Jason, drinking instant coffee, grimacing after each biting sip, said to Tim, “We’re going to do a division of labor here. How about I’ll get them prepared, wrapped up and you dig the graves? We don’t need them to be very deep. I’d suggest digging up the garden back there. The ground would be softer.”
Tim, chin on his chest, wanted to protest. Who knew what state his family would be in? What images would chase Tim around for the rest of his life if he did help remove them? Jason was offering a great kindness. Torn between fear and duty to his family, Tim didn’t answer or even acknowledge he’d heard Jason.
Jason said, “I’ll take good care of them, Tim.” He put a hand on Tim’s knee, “I didn’t know your family at all. I can tell they meant a great deal to you. I know your mother and your brother wouldn’t want you to see them like that. They just wouldn’t. You know it’s true, cause I know you wouldn’t want them to see you if that was you in there instead of them.”
Shivering, Tim nodded, knowing Jason was right. He stood, not looking at Jason and said, “I’m gonna get started then. It might take me awhile. Uh, can you get me some gloves and the shovel? They’re in the garage. I don’t feel like going in there today.”
Jason went to the garage, sweat already dotting the shirt on his back. Tim back swiped his hand across his forehead. It was going to be a hot day.
Outside, Tim stood watching the skies with a shovel in one hand and a rifle in the other. The work gloves were his father’s and his hands swam in them, fingers sliding out of the holes his father’s fingers had stretched. The sun, almost white, dotted the sky. Swirling torrents of bugs danced on the air in the distance. So many of them. Who knew there were that many insects around? Tim noticed they hung suspended over certain houses, darting down en masse and then breaking away. Trying to get in, find an entry point to the people inside. Tim coughed, his throat dry and tight. The bugs didn’t approach him or his house. He couldn’t understand why that was. His family had never been the religious sort. They rarely mentioned, let alone discussed, God and Jesus. Tim’s parents wanted their children to make up their own minds about such things because they believed spirituality to be extremely personal. In this apocalypse or whatever the hell it was, seemed orchestrated. The hand of God at work. The idea of it terrified him.
He propped the rifle against a tree, loaded, but with the safety on, and trudged through the soft grass to the garden. Dandelions sprouted yellow heads and Tim thought how mad his Dad would be when he saw them. He was gut punched with the remembrance that his Dad lay dead at work. His dad didn’t care about dandelions anymore.The dead don’t care about anything.

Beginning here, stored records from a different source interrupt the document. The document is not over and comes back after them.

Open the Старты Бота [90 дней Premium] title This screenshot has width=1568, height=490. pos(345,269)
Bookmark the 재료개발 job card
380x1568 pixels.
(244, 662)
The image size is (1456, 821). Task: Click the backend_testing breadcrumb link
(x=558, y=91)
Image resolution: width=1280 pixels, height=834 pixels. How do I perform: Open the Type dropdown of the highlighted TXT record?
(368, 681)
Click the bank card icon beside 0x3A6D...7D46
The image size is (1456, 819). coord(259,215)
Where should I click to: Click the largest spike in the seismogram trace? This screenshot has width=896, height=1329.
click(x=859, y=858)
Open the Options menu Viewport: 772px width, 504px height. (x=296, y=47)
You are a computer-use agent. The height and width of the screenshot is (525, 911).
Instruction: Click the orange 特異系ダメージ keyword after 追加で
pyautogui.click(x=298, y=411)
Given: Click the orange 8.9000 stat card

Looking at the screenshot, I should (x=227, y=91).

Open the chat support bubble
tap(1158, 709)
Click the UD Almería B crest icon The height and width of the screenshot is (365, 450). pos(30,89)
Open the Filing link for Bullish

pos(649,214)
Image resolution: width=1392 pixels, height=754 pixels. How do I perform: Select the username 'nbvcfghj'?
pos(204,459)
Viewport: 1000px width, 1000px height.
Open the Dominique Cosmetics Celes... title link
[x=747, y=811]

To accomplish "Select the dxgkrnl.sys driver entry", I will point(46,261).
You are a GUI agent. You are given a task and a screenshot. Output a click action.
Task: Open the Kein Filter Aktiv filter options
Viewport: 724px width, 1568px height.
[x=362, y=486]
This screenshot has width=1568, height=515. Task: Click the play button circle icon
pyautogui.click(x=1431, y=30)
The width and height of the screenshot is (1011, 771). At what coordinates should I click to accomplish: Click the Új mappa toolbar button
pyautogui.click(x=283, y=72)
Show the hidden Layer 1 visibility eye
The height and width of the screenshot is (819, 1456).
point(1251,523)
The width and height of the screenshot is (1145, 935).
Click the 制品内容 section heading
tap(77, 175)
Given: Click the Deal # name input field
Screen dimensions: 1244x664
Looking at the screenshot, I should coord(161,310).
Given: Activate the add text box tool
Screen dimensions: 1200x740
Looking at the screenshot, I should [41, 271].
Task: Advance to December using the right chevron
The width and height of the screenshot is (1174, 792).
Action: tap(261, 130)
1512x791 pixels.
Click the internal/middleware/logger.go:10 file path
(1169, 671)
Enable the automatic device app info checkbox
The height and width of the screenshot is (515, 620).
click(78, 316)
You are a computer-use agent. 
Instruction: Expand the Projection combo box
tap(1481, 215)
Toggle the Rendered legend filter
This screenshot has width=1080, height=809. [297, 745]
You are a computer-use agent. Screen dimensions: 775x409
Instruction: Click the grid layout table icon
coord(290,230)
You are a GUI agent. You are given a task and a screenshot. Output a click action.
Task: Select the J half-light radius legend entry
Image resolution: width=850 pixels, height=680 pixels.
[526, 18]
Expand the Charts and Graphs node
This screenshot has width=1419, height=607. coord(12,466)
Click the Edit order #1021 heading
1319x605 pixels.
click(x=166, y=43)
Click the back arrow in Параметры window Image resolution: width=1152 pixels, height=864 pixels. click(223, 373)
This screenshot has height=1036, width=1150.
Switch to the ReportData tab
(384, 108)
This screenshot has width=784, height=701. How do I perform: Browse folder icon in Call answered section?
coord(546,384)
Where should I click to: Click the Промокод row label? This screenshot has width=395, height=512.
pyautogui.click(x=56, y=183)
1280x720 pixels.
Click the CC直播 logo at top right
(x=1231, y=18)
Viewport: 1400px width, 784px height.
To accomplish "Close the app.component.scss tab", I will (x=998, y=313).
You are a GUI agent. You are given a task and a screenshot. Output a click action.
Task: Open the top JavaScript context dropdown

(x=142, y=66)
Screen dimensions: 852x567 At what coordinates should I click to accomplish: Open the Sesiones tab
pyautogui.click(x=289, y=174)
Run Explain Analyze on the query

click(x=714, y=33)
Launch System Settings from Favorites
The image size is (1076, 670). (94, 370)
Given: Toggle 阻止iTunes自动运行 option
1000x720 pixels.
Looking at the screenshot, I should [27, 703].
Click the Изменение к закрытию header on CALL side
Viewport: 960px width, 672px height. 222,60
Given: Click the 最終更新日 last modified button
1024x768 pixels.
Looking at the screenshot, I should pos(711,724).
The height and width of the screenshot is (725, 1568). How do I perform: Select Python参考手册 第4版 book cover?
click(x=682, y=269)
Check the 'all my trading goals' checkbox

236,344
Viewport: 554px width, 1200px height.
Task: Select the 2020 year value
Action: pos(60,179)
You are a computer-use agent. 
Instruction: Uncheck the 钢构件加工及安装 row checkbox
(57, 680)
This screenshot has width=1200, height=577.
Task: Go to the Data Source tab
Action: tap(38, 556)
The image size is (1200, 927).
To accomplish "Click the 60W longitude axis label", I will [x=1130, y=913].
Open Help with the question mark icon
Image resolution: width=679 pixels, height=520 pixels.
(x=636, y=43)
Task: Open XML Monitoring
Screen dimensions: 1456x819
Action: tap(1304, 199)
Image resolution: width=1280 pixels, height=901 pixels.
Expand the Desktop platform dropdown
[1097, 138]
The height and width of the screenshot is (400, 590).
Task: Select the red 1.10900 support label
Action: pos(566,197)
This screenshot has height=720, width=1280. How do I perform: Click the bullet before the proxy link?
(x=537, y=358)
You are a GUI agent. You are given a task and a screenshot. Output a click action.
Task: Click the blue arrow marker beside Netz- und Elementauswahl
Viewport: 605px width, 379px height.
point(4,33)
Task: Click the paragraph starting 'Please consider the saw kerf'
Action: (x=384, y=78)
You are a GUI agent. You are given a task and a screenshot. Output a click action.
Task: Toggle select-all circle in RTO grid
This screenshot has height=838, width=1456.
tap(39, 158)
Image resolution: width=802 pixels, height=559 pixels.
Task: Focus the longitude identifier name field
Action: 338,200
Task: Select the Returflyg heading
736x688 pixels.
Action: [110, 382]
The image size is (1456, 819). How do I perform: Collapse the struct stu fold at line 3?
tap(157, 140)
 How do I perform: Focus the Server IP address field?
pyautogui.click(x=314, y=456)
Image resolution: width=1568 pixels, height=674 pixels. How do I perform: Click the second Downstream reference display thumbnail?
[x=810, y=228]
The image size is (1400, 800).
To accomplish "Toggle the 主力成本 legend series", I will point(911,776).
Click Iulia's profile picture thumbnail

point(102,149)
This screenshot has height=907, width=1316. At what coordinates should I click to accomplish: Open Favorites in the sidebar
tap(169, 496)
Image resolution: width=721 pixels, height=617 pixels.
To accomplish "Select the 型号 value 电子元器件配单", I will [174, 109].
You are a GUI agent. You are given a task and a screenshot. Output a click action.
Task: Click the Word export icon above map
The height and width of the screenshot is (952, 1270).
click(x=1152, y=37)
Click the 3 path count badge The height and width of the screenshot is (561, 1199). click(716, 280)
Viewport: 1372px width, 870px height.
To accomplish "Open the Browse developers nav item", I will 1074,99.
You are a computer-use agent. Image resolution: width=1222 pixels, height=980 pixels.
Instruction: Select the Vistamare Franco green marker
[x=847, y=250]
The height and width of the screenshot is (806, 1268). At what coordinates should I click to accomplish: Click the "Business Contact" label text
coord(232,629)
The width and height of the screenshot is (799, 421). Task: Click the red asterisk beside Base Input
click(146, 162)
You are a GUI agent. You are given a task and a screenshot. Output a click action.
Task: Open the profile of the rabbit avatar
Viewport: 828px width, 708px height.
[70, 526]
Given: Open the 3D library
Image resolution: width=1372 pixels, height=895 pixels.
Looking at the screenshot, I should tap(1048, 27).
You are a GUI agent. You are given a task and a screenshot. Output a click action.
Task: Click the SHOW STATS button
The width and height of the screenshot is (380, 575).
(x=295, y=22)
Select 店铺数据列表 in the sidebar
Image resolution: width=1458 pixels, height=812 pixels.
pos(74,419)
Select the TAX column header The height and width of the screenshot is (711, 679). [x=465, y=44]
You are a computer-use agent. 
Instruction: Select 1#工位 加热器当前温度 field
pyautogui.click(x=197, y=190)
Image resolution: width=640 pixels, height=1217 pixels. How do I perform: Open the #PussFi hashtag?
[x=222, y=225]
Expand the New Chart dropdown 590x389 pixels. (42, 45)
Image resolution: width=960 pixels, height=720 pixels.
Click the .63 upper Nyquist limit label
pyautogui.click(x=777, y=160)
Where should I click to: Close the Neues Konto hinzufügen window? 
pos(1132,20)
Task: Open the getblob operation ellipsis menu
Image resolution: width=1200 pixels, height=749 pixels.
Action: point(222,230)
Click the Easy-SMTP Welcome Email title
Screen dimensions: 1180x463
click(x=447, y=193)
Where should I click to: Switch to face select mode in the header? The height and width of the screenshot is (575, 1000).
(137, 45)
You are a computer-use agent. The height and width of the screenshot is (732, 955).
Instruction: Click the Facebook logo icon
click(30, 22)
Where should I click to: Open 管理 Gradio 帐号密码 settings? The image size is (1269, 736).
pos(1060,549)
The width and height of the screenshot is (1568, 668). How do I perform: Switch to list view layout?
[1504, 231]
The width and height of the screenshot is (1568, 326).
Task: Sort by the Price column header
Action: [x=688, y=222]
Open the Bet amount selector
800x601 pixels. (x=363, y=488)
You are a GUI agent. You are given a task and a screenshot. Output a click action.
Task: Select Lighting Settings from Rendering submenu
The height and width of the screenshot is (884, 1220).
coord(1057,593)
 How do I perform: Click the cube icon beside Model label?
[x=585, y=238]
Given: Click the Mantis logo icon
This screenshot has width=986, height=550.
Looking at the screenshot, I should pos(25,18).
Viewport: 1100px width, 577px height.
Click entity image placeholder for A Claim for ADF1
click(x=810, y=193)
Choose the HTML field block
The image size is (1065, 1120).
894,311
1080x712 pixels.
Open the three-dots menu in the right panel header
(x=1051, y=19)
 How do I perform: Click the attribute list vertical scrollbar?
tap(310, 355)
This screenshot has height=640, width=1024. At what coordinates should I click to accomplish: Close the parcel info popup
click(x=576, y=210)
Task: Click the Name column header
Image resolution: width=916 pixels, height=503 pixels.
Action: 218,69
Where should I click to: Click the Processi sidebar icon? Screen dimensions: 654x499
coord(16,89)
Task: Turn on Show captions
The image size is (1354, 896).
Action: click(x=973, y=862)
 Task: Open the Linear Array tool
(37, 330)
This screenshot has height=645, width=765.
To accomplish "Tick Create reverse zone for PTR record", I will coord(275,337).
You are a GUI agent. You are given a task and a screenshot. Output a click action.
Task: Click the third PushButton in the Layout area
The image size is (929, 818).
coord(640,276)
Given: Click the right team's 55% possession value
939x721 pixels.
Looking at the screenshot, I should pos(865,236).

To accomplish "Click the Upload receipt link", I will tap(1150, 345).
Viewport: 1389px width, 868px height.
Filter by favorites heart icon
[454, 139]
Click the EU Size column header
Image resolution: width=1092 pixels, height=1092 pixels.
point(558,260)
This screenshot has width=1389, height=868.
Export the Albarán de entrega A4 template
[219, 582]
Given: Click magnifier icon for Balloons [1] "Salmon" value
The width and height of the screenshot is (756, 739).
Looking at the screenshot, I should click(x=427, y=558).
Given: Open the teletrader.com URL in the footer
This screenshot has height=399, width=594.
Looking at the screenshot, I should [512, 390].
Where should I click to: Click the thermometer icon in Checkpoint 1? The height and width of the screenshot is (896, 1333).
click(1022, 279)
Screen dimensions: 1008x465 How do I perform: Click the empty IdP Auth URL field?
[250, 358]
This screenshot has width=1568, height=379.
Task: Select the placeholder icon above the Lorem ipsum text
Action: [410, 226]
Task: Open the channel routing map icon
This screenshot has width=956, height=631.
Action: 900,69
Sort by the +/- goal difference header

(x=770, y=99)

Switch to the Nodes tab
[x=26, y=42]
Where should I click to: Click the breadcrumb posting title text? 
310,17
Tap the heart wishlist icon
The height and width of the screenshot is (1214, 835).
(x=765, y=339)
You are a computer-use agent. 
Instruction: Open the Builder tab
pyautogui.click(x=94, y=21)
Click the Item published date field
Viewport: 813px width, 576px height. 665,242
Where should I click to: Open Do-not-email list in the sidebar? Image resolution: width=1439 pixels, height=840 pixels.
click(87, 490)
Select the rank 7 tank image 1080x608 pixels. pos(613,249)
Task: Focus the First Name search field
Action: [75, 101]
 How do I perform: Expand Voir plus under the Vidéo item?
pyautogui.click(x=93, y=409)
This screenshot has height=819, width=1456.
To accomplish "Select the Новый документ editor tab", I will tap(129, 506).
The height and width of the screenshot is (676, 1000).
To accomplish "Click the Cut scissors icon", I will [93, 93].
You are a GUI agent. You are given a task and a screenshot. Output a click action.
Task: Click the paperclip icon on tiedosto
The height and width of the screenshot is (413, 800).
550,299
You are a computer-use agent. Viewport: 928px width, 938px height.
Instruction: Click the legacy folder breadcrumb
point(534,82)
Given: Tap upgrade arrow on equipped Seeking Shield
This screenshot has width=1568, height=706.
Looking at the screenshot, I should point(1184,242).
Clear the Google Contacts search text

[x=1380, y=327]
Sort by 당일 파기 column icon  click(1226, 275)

Tim attacked the soil. Rage driving him on, cutting through the tulips his mother had planted, hating how pretty they were, how much his mother had loved them, how pointless it was to love anything because, in the end, everything dies. The soil flew, brown particles peppering the air. Arms flailing, Tim’s rage inspired energy diminished, leaving him weak and winded, down on his knees in the dirt, the bandages on his body sliding off him from the sweat. The sting of the sweat entering his wounds sent pings of pain intermittently all over his body. He took pleasure in the pain, feeling he deserved it and earned it for having the nerve to survive when his family did not. His chest heaved and spit bubbles collected at the sides of his mouth. Tim looked a the hole he started. It wasn’t near big enough. The long day stretched out before him and he looked forward to it. He beleived he should be punished. When he was done, he dug a hole for himself. The rifle called to him.